April Lindala (Center for Native American Studies) presented "Middle School STEM Camp with Service and Culture" at the Colloquium on P-12 STEM Education Research at the University of Minnesota. A two-week STEM program for American Indian youth in 7th and 8th grades has been
held in the Upper Peninsula since 1990. This program has served
urban and reservation youth from many states and has been sponsored by the
Hannahville Indian School and co-sponsored by the Center for Native American
Studies at Northern Michigan University and more recently with the Great Lakes
Indian Fish and Wildlife Commission.The program is based on a model developed
by the National Indian Youth Leadership Project, whose motto is "Leadership
Through Service" and teachings of the Medicine Wheel, which focus on the
physical, mental, emotional and spiritual growth of youth.The program begins
at the U.S. Forest Service Nesbit Lake site in the Ottawa National Forest for
one week with high ropes course, cooperative games and outdoor STEM activities. It continues for a second week at NMU,
where participants are taught by university faculty within labs and classrooms, giving
them a perspective of what the future may hold for them.
NMU's Facilities department hosted more than 150 attendees at the Summer 2011 Michigan Association of Physical Plant Administrators conference, which allows facilities management personnel and their business partners to network and expand their knowledge on the most current issues in their industry. Several NMU employees delivered presentations about facilities optimization, safety and technology. Presenters and their topics were:
Esko Alasimi (Plant Operations) and Johnson Controls, "Bottoms Up Roadmap to Facilities Optimization: Prevent the "Fires." NMU was immersed in a reactive approach to maintenance leading to an increase in long-term maintenance and greater capital project needs compounded by lean staffing. To turn the tide, NMU has initiated a three-pronged program built around an economic approach to optimize building operations; beginning with preventive and predictive maintenance to prevent "fires." Also included was a demonstration of an open architecture dashboard and diagnostic tool that campuses are using to streamline campus operations to decrease costs and perform continuous commissioning.
Gisele Duehring (Facilities) and Johnson Controls, "Bottoms Up Roadmap to Facilities Optimization: Addressing Costly Capital Improvement Needs." A comprehensive approach was discussed of implementing economic and technical analysis of supply and demand side building infrastructure systems to identify cost-effective improvements and needed upgrades. Coupled with proper technologies and maintenance practices, these steps can result in significant campus improvements, such as biomass cogeneration, that otherwise would not be possible. The expected outcomes are a reduction in trouble calls, decrease in energy costs and increase in equipment performance and occupant comfort.
Lee Gould (Public Safety) and Tri Media Environmental and Engineering Services, "Occupational Health and Safety Compliance: A Team Approach to Success." This session provided a perspective on the pros and cons of a team approach to Occupational Safety and Health (OSH) in the campus setting. Participants benefited from learning about the evolution of NMU's OSH program and how engaging a third-party consulting staff has filled compliance gaps without breaking the budget.

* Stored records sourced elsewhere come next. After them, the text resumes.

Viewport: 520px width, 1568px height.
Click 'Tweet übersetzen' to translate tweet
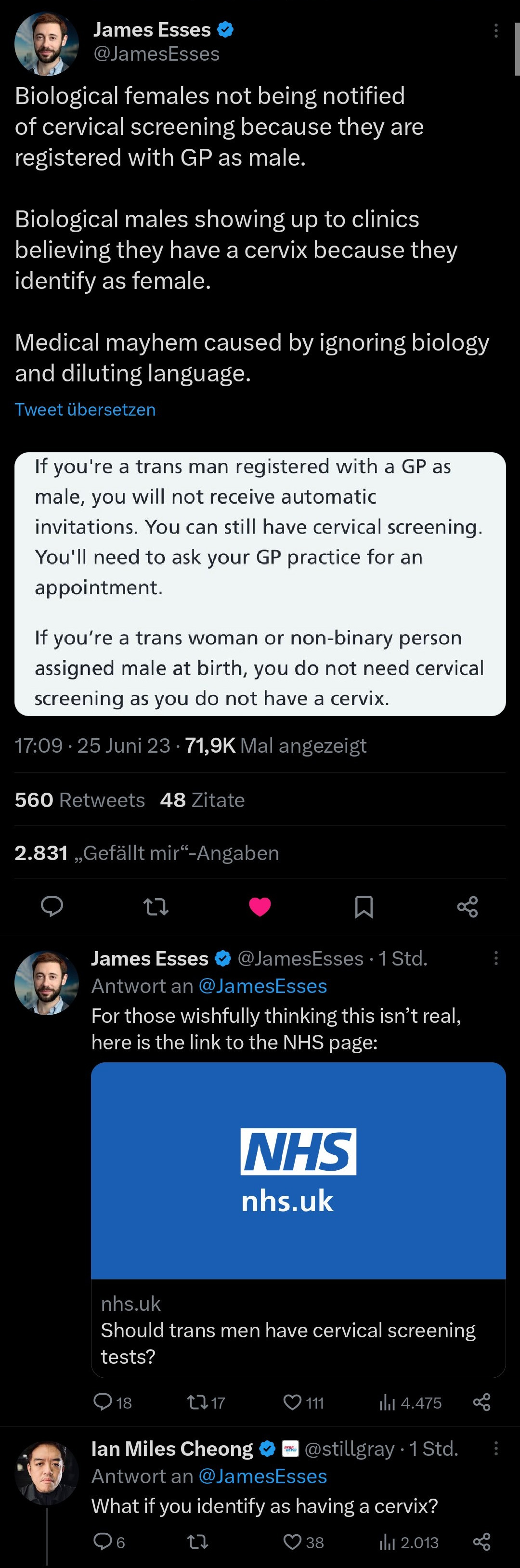[85, 410]
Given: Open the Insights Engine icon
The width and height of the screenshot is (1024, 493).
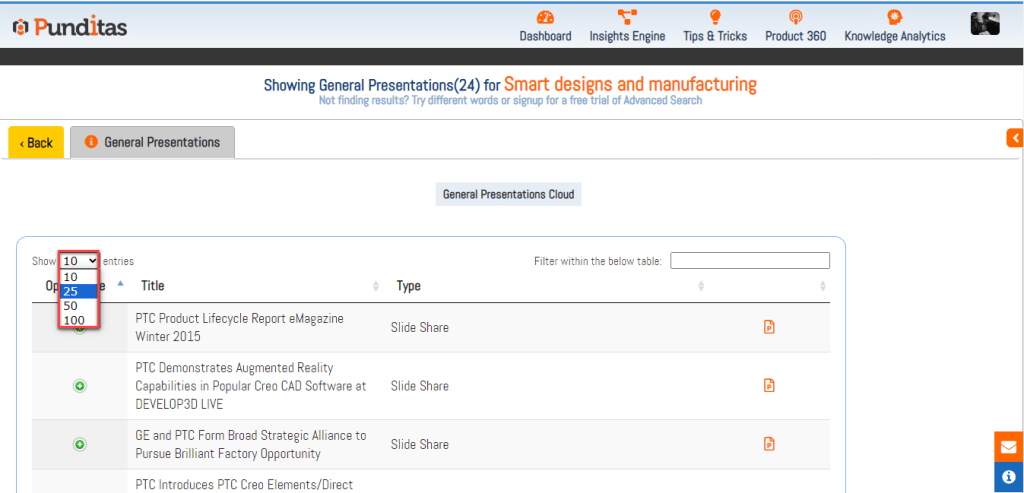Looking at the screenshot, I should tap(627, 17).
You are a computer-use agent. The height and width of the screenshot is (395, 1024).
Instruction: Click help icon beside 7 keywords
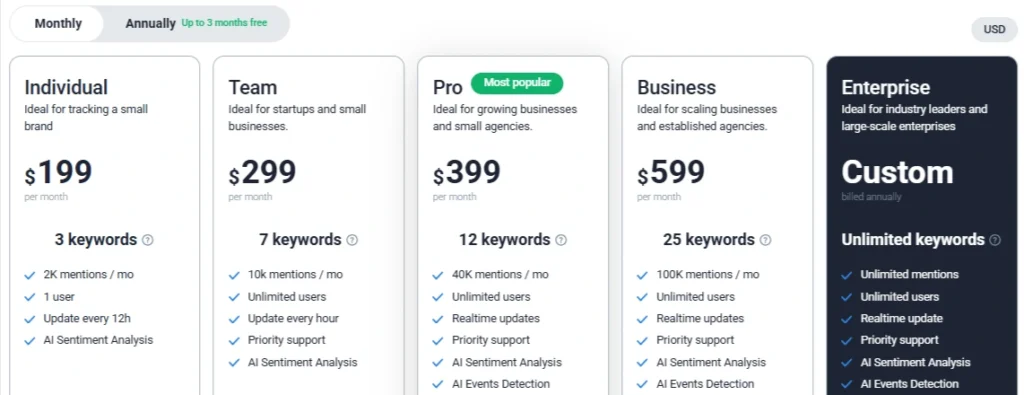(352, 240)
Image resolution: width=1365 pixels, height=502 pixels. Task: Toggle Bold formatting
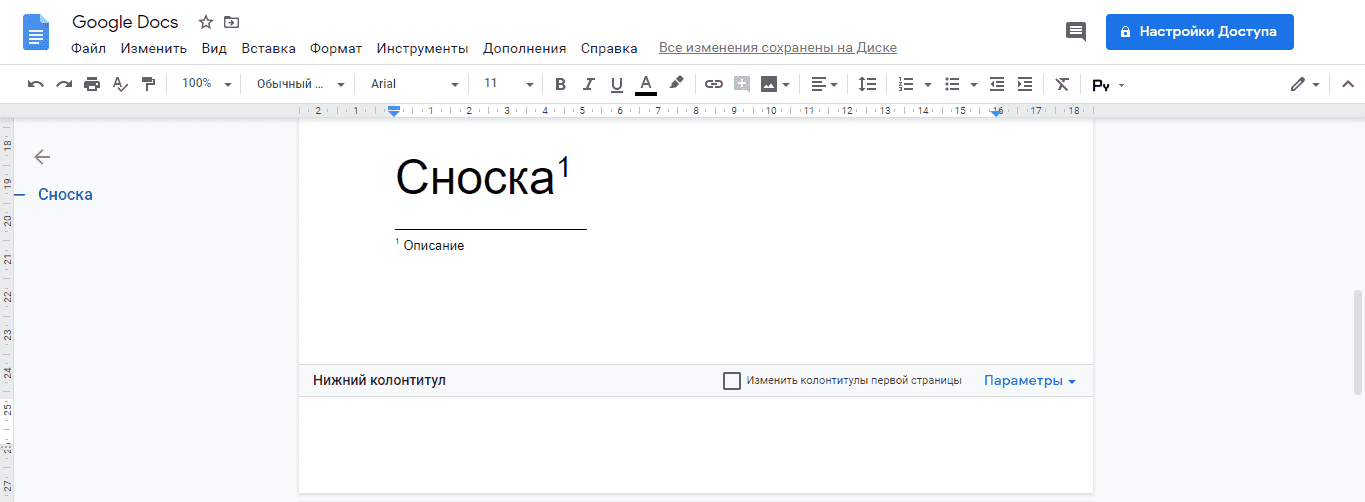560,84
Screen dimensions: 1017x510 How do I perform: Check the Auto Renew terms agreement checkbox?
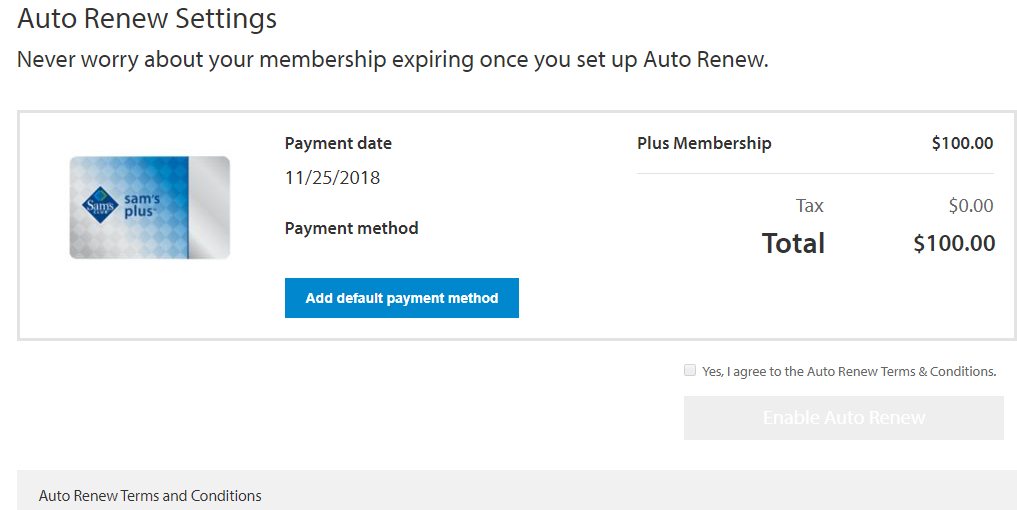(690, 370)
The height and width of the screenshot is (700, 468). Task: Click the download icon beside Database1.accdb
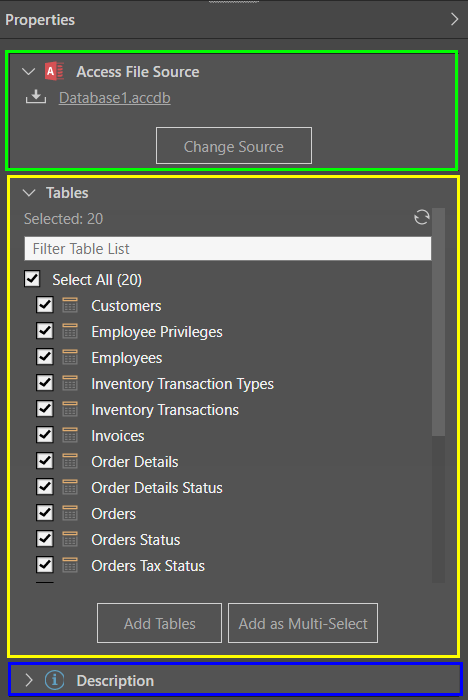36,97
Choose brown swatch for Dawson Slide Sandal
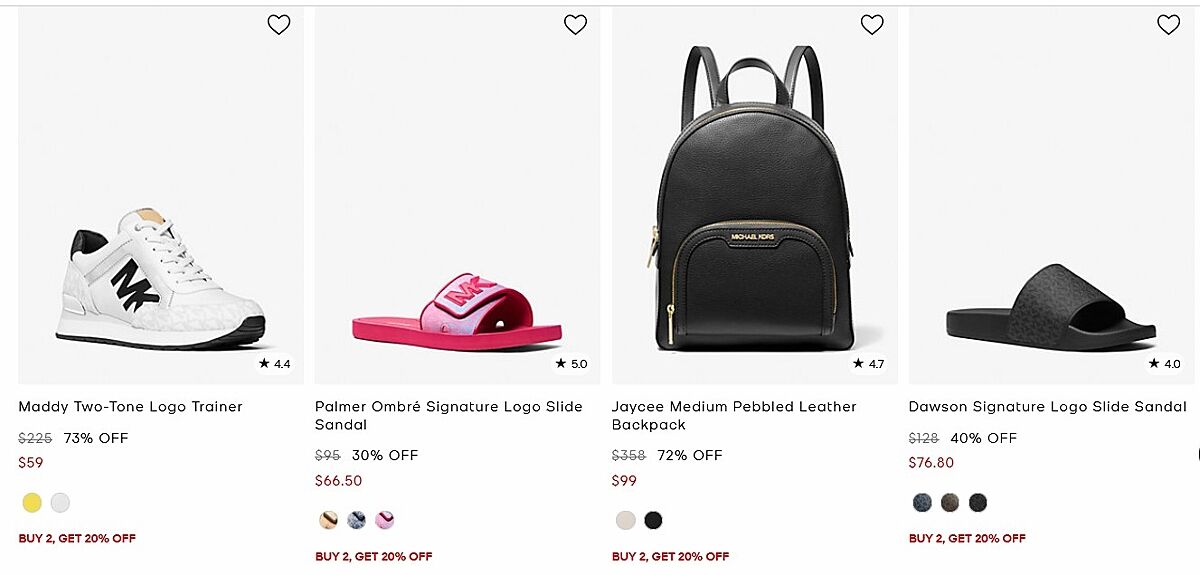This screenshot has width=1200, height=575. pos(950,503)
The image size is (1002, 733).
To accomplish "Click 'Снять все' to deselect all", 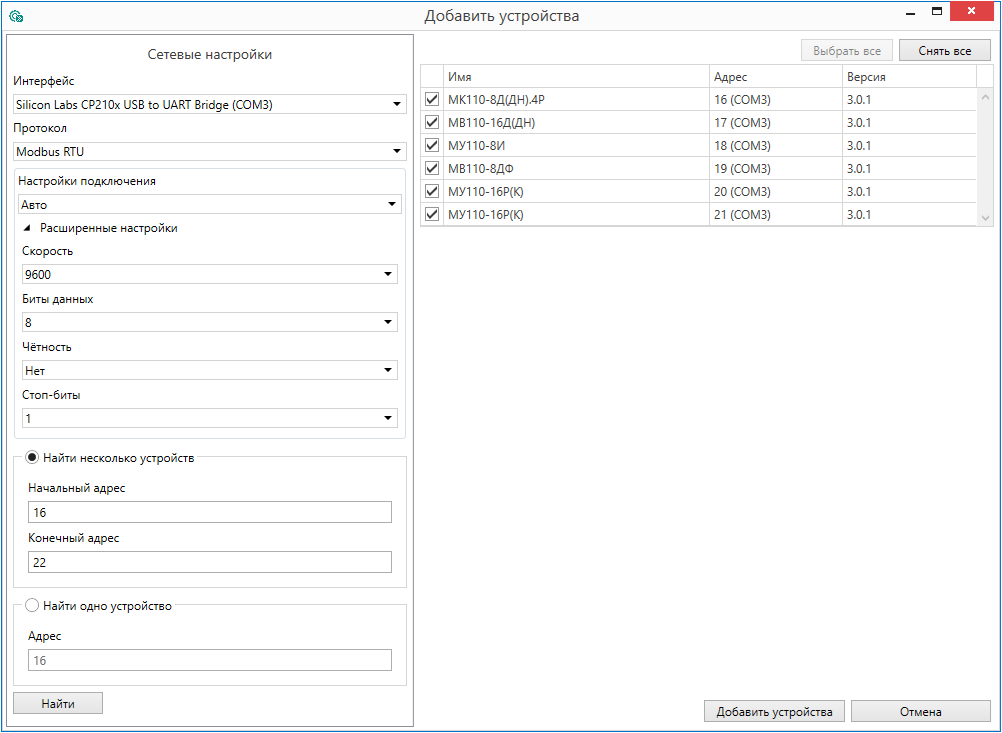I will [944, 51].
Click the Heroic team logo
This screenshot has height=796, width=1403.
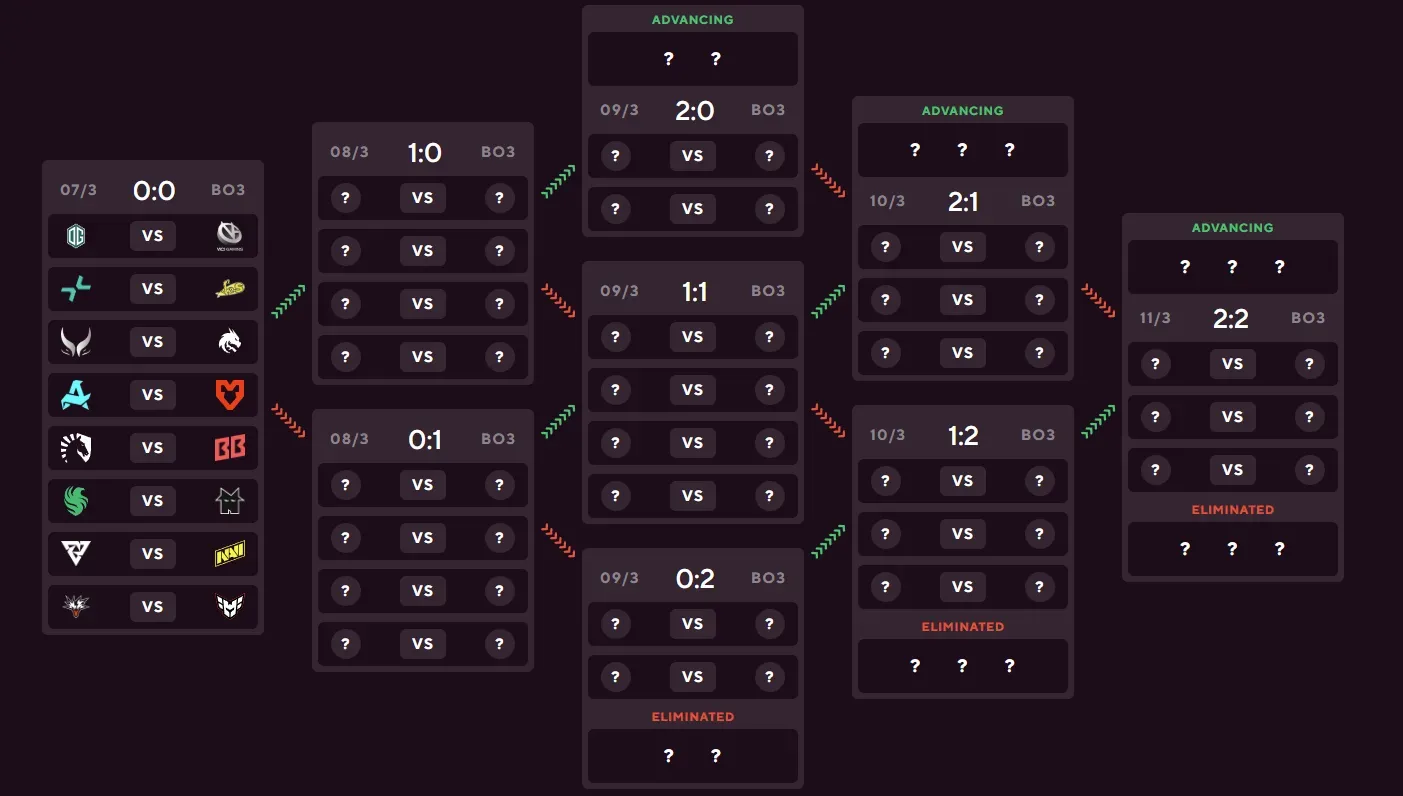230,607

A discussion on developing a working relationship, establishing ground rules for action, re-engaging faculty and staff, and building trust was highlighted on how a team approach can benefit any compliance program.
Eric Smith (Broadcast and A/V Services) and Dave Maki (IT-Technical Services), "Wireless and WiMAX: A National Model." This presentation provided a "behind the scenes" look at what it took to deploy a 4G wireless network and why this project sparked a visit from President Barack Obama. Topics included licensing FCC spectrum, physical plant installation issues and the value of forging partnerships with surrounding communities to minimize cost, while simultaneously sharing a broadband network that supports everything from text messages to streaming multi-media.
Jim Thams (Engineering and Planning) and Mike Truscott (Registrar), "Space Utilization Strategies: Reducing Costs Through Improved Asset Management." NMU has for many years inventoried and tracked space types and assignments because of the state requirement to report on classroom utilization. The university has since transitioned from simply tracking space assignments to performing detailed analyses of space use and its impact on operational costs. This analysis has led to the repurposing of underutilized spaces and the development of "Priority and Consolidation Scheduling." Implemented in 2009, this technique has helped to maximize building use and reduce operational and energy costs. The presentation discussed the partnerships developed at NMU between Facilities, the Registrar and Academic Affairs departments and the shared data and software tools used to implement a successful space utilization program, resulting in reduced energy cost while having no impact on class offerings.